» **Items about finding things on screens**
--- Start ---
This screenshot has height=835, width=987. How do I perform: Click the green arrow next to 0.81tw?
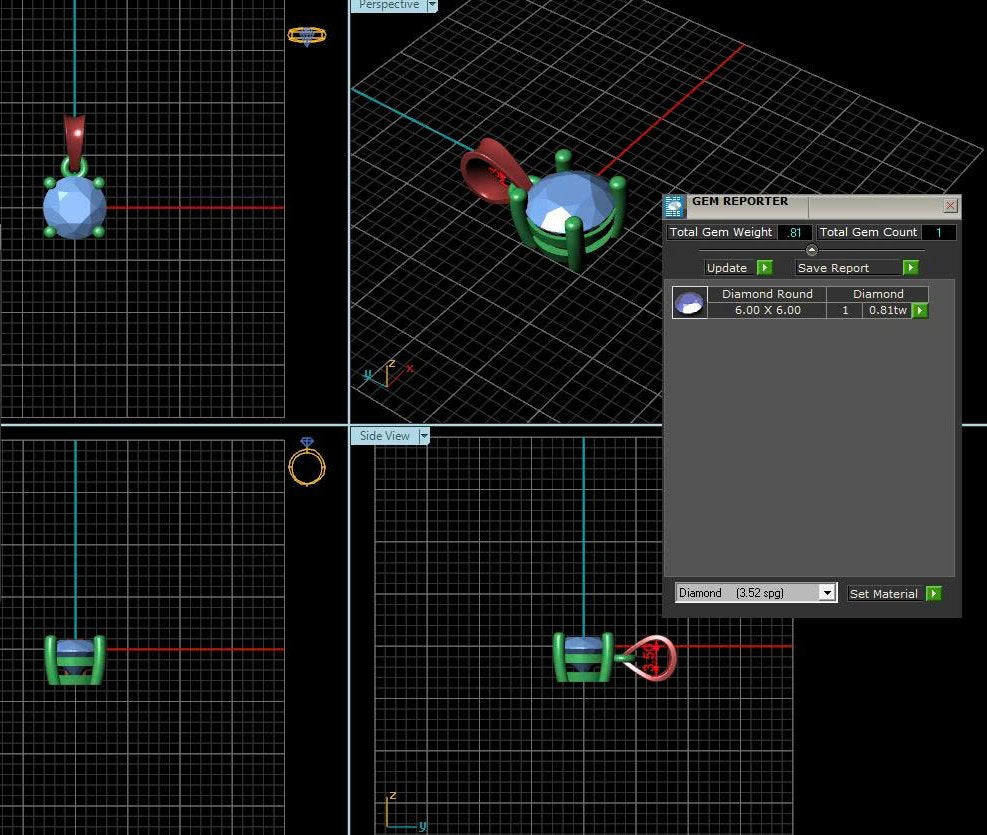pos(919,311)
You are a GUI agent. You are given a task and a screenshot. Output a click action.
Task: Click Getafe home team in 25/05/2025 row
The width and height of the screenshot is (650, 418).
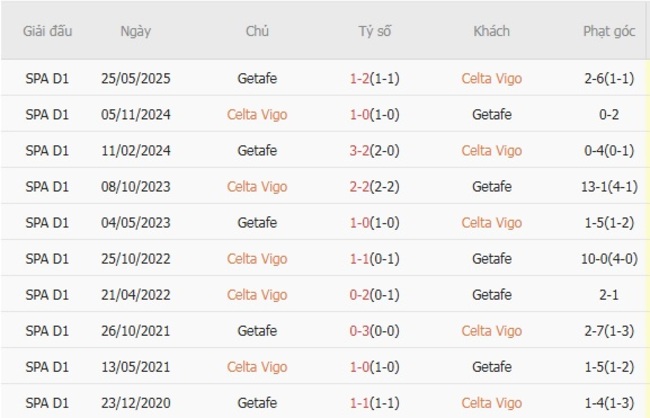257,78
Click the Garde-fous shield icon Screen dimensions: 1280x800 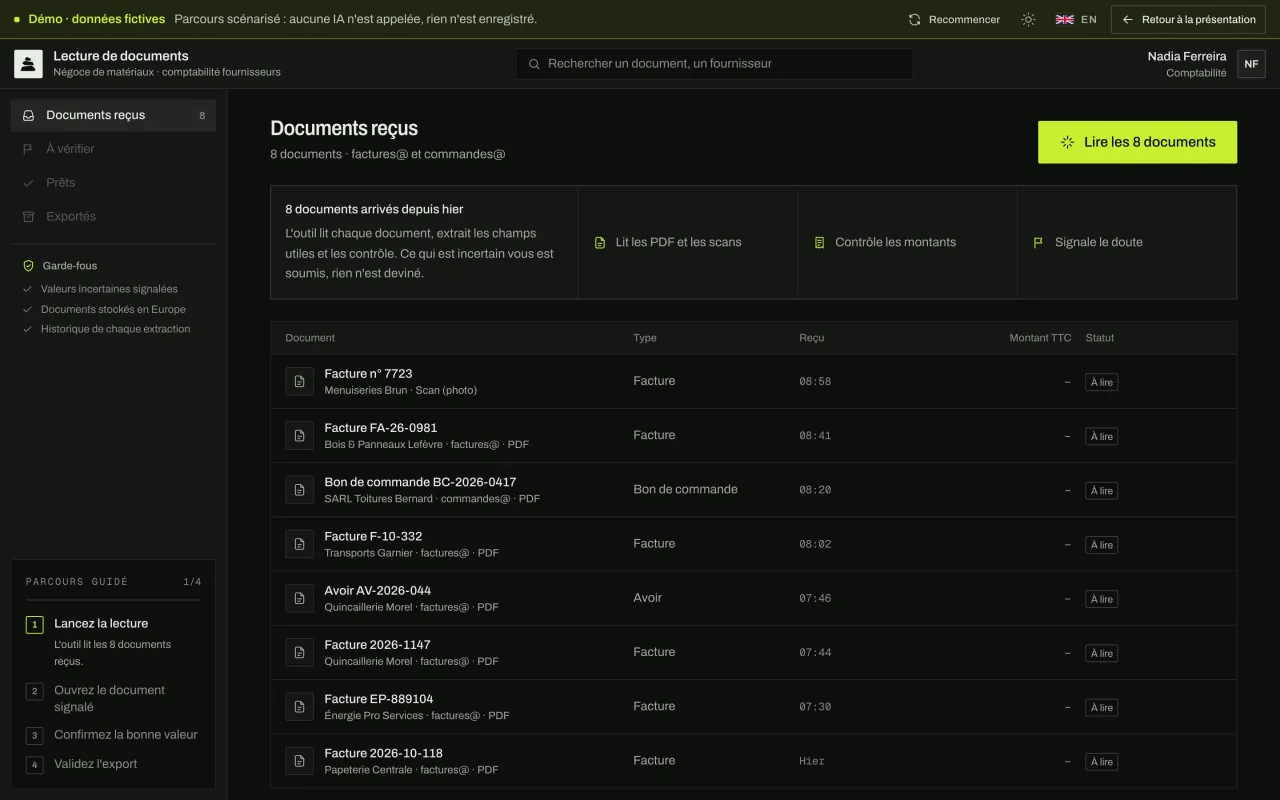click(x=29, y=266)
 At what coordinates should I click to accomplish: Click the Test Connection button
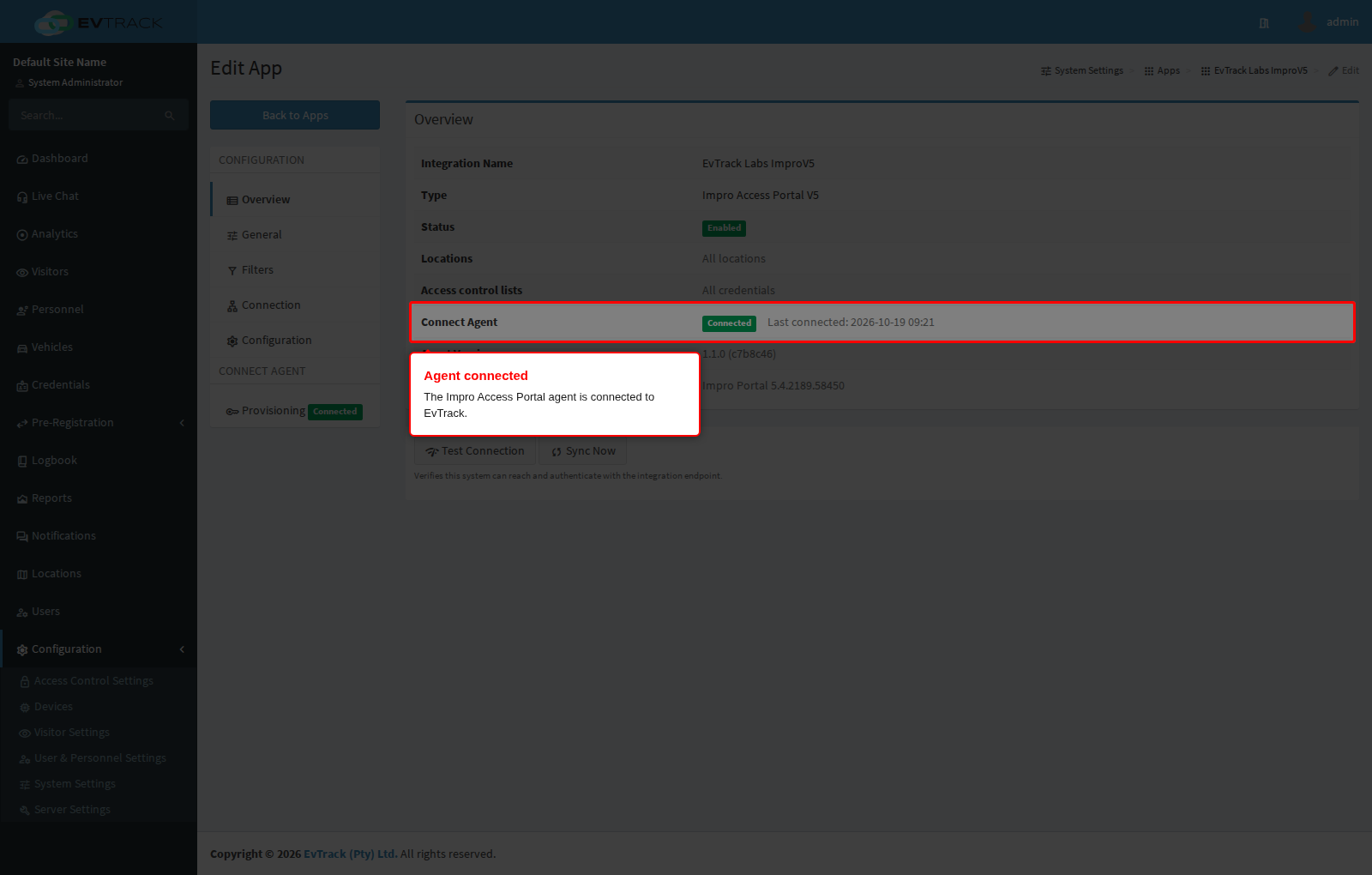475,451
--- End ---
» **What is expected**
Report every line of the items above that contains the string "width". Case counts.

» **Result for this task**
This screenshot has height=835, width=987. How do I perform: Click the green arrow next to 0.81tw?
The width and height of the screenshot is (650, 418).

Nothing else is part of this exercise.